THE DATA =>
======

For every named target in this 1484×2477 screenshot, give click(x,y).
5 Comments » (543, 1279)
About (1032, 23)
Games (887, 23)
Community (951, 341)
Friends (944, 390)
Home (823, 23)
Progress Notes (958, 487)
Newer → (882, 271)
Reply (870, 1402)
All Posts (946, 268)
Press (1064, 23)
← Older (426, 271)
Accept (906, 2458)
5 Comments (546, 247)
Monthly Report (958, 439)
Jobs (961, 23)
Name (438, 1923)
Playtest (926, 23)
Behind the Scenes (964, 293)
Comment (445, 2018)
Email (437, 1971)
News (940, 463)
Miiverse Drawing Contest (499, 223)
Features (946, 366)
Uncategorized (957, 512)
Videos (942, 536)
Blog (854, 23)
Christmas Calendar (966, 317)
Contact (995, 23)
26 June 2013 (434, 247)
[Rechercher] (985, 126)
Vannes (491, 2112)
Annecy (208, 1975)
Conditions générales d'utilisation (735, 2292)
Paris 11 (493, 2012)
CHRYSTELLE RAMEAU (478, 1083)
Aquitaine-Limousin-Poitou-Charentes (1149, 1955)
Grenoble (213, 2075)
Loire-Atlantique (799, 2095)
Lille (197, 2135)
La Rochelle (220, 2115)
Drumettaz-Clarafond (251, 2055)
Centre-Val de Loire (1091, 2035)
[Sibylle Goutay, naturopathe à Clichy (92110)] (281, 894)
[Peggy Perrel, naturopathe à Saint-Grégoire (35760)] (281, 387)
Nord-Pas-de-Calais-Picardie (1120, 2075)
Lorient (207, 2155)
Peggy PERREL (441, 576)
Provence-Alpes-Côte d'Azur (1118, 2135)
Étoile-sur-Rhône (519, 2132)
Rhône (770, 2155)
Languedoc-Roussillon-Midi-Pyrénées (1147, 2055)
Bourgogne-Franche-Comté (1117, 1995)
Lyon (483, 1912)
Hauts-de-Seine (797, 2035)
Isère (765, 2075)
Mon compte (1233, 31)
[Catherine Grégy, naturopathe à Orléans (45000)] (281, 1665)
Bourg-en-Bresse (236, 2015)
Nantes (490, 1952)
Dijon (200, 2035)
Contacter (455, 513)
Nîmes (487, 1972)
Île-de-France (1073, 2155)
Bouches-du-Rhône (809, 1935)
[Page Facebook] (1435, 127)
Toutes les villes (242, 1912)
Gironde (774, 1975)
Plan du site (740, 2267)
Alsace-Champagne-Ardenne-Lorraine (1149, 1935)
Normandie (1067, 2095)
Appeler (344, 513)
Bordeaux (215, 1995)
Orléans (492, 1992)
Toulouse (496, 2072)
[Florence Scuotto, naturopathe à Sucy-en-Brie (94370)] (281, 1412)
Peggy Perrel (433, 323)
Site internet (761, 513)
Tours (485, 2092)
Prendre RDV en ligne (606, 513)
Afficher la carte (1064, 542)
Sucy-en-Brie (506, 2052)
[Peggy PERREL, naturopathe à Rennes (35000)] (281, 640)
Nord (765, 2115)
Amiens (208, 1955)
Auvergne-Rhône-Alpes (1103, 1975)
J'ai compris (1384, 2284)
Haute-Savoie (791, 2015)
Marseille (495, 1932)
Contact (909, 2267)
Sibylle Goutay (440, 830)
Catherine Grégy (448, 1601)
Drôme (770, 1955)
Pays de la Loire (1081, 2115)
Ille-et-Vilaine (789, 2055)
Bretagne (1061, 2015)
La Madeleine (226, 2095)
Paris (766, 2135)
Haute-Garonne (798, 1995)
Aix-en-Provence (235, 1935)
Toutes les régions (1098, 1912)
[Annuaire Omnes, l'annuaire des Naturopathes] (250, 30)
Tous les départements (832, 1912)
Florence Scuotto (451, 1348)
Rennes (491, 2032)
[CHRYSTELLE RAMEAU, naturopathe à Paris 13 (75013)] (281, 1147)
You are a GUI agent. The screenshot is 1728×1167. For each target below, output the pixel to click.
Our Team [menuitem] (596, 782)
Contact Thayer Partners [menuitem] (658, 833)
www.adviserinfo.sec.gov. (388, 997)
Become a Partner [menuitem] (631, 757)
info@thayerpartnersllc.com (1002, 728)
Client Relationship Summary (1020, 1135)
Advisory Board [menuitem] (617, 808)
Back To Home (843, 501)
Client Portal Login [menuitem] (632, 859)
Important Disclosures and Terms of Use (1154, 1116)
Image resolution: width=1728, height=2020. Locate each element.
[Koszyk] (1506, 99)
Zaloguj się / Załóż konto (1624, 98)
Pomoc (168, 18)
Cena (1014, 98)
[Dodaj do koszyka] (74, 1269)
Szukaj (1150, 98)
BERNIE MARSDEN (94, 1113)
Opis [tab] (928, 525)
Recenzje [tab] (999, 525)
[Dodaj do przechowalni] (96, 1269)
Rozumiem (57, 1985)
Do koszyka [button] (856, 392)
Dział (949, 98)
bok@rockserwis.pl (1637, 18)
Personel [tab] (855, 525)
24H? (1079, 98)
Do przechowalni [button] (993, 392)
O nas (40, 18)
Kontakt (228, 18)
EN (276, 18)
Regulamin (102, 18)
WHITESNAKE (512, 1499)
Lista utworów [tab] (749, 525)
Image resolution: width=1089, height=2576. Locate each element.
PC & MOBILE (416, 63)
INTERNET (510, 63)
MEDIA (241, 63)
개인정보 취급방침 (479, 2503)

======

All the lines above should be written out once more, exactly.

FINISHED TASK =>
For every named target in this 1484×2477 screenshot, give click(x,y).
5 Comments » (543, 1279)
About (1032, 23)
Games (887, 23)
Community (951, 341)
Friends (944, 390)
Home (823, 23)
Progress Notes (958, 487)
Newer → (882, 271)
Reply (870, 1402)
All Posts (946, 268)
Press (1064, 23)
← Older (426, 271)
Accept (906, 2458)
5 Comments (546, 247)
Monthly Report (958, 439)
Jobs (961, 23)
Name (438, 1923)
Playtest (926, 23)
Behind the Scenes (964, 293)
Comment (445, 2018)
Email (437, 1971)
News (940, 463)
Miiverse Drawing Contest (499, 223)
Features (946, 366)
Uncategorized (957, 512)
Videos (942, 536)
Blog (854, 23)
Christmas Calendar (966, 317)
Contact (995, 23)
26 June 2013 (434, 247)
[Rechercher] (985, 126)
Vannes (491, 2112)
Annecy (208, 1975)
Conditions générales d'utilisation (735, 2292)
Paris 11 (493, 2012)
CHRYSTELLE RAMEAU (478, 1083)
Aquitaine-Limousin-Poitou-Charentes (1149, 1955)
Grenoble (213, 2075)
Loire-Atlantique (799, 2095)
Lille (197, 2135)
La Rochelle (220, 2115)
Drumettaz-Clarafond (251, 2055)
Centre-Val de Loire (1091, 2035)
[Sibylle Goutay, naturopathe à Clichy (92110)] (281, 894)
[Peggy Perrel, naturopathe à Saint-Grégoire (35760)] (281, 387)
Nord-Pas-de-Calais-Picardie (1120, 2075)
Lorient (207, 2155)
Peggy PERREL (441, 576)
Provence-Alpes-Côte d'Azur (1118, 2135)
Étoile-sur-Rhône (519, 2132)
Rhône (770, 2155)
Languedoc-Roussillon-Midi-Pyrénées (1147, 2055)
Bourgogne-Franche-Comté (1117, 1995)
Lyon (483, 1912)
Hauts-de-Seine (797, 2035)
Isère (765, 2075)
Mon compte (1233, 31)
[Catherine Grégy, naturopathe à Orléans (45000)] (281, 1665)
Bourg-en-Bresse (236, 2015)
Nantes (490, 1952)
Dijon (200, 2035)
Contacter (455, 513)
Nîmes (487, 1972)
Île-de-France (1073, 2155)
Bouches-du-Rhône (809, 1935)
[Page Facebook] (1435, 127)
Toutes les villes (242, 1912)
Gironde (774, 1975)
Plan du site (740, 2267)
Alsace-Champagne-Ardenne-Lorraine (1149, 1935)
Normandie (1067, 2095)
Appeler (344, 513)
Bordeaux (215, 1995)
Orléans (492, 1992)
Toulouse (496, 2072)
[Florence Scuotto, naturopathe à Sucy-en-Brie (94370)] (281, 1412)
Peggy Perrel (433, 323)
Site internet (761, 513)
Tours (485, 2092)
Prendre RDV en ligne (606, 513)
Afficher la carte (1064, 542)
Sucy-en-Brie (506, 2052)
[Peggy PERREL, naturopathe à Rennes (35000)] (281, 640)
Nord (765, 2115)
Amiens (208, 1955)
Auvergne-Rhône-Alpes (1103, 1975)
J'ai compris (1384, 2284)
Haute-Savoie (791, 2015)
Marseille (495, 1932)
Contact (909, 2267)
Sibylle Goutay (440, 830)
Catherine Grégy (448, 1601)
Drôme (770, 1955)
Pays de la Loire (1081, 2115)
Ille-et-Vilaine (789, 2055)
Bretagne (1061, 2015)
La Madeleine (226, 2095)
Paris (766, 2135)
Haute-Garonne (798, 1995)
Aix-en-Provence (235, 1935)
Toutes les régions (1098, 1912)
[Annuaire Omnes, l'annuaire des Naturopathes] (250, 30)
Tous les départements (832, 1912)
Florence Scuotto (451, 1348)
Rennes (491, 2032)
[CHRYSTELLE RAMEAU, naturopathe à Paris 13 (75013)] (281, 1147)
You are a GUI agent. The screenshot is 1728×1167. For each target below, output the pixel to click.
Our Team [menuitem] (596, 782)
Contact Thayer Partners [menuitem] (658, 833)
www.adviserinfo.sec.gov. (388, 997)
Become a Partner [menuitem] (631, 757)
info@thayerpartnersllc.com (1002, 728)
Client Relationship Summary (1020, 1135)
Advisory Board [menuitem] (617, 808)
Back To Home (843, 501)
Client Portal Login [menuitem] (632, 859)
Important Disclosures and Terms of Use (1154, 1116)
Image resolution: width=1728, height=2020. Locate each element.
[Koszyk] (1506, 99)
Zaloguj się / Załóż konto (1624, 98)
Pomoc (168, 18)
Cena (1014, 98)
[Dodaj do koszyka] (74, 1269)
Szukaj (1150, 98)
BERNIE MARSDEN (94, 1113)
Opis [tab] (928, 525)
Recenzje [tab] (999, 525)
[Dodaj do przechowalni] (96, 1269)
Rozumiem (57, 1985)
Do koszyka [button] (856, 392)
Dział (949, 98)
bok@rockserwis.pl (1637, 18)
Personel [tab] (855, 525)
24H? (1079, 98)
Do przechowalni [button] (993, 392)
O nas (40, 18)
Kontakt (228, 18)
EN (276, 18)
Regulamin (102, 18)
WHITESNAKE (512, 1499)
Lista utworów [tab] (749, 525)
Image resolution: width=1089, height=2576. Locate each element.
PC & MOBILE (416, 63)
INTERNET (510, 63)
MEDIA (241, 63)
개인정보 취급방침 (479, 2503)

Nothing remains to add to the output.